Immunotherapy has substantially improved the OS of patients with unresectable tumors [
57]. In general, decreased infiltration of antitumor immune cells and increased infiltration of pro-tumor immune cells indicate that the TME is compromised [
58–
60]. Treg cells exert immunosuppressive effects and inhibit the immune responses of other immune cells [
61]. Our results showed that Treg cell infiltration was significantly higher in the high-risk group than in the low-risk one. The high-risk group patients may exhibit immune escape, resulting in poor patient prognosis. A significant difference in TME scores also existed between the high- and low-risk groups, and a high TME score corresponded with a positive response to immune-checkpoint inhibitor treatment [
62]. Therefore, based on these results, we speculated that the high-risk patients in this study may be more suitable for immunotherapy. We further found a significant difference in the TMB scores between the high- and low-risk groups. Higher TMB scores corresponded with a more active response to immune-checkpoint inhibitors [
63], suggesting that high-risk patients may benefit from immunotherapy.

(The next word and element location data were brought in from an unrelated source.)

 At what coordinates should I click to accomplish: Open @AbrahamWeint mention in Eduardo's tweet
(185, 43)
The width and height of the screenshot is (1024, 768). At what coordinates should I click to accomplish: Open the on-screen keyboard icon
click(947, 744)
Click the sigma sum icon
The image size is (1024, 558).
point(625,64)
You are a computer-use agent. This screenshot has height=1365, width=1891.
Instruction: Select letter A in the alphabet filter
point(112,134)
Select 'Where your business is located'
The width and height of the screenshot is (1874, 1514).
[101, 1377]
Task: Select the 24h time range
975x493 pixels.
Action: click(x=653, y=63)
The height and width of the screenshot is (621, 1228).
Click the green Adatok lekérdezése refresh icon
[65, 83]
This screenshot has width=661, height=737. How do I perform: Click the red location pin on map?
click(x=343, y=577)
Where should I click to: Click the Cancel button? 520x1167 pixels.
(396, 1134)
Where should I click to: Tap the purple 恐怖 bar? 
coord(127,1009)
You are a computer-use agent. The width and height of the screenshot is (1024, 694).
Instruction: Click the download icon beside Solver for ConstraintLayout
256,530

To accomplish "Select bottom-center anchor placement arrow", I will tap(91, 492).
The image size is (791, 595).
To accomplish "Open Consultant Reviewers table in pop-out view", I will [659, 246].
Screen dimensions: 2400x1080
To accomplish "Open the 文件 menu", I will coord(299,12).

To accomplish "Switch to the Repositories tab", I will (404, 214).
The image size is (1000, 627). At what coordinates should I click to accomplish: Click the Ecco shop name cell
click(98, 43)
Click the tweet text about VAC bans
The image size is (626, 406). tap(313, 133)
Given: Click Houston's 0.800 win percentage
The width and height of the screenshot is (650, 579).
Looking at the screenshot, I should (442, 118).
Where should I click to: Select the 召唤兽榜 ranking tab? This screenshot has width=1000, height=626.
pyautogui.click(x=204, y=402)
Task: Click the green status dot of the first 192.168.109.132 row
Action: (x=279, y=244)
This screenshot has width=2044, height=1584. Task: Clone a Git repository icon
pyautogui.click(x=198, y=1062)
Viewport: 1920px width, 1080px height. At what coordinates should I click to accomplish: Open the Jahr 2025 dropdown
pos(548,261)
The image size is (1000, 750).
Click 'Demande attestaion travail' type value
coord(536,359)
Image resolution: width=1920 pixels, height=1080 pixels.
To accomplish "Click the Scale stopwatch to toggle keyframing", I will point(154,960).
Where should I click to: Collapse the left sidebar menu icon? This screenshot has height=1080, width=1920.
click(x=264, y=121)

Although mtPCD may serve as an independent prognostic factor for NSCLC and our model showed good performance in training and validation datasets, our study still had some limitations. First, the patients were recruited retrospectively, which may have inevitably led to bias. Second, their clinical information was obtained from public databases and lacked validation using our own independent external cohort. Therefore, more in-depth studies such as prospective clinical studies with high quality, large sample sizes, and sufficient follow-up data for additional validation are needed to investigate the feasibility of using this model to predict prognosis and guide NSCLC treatment.
A variety of agents targeting PCD are being developed for potential clinical applications. For example, the small-molecule compound resibufogenin inhibits colorectal cancer development and metastasis by inducing receptor-interacting protein kinase 3-mediated necrosis [
64]. Simvastatin induces pyroptosis and inhibits NSCLC cell migration by the activation of NACHT, LRR, and PYD domains-containing protein 3 inflammasome and caspase-1 [
65]. Artesunate, a derivative of artemisinin, inhibits ovarian cancer cell proliferation by increasing reactive oxygen species production and triggering ferroptosis [
66]. The administration of nanoparticles can reverse cisplatin resistance in cancer cells by inducing cuproptosis [
67]. Additionally, the induction of ferroptosis can improve the therapeutic efficacy of immune-checkpoint inhibitors [
68]. More studies should be performed to determine the therapeutic potentials of PCD-targeting agents in NSCLC.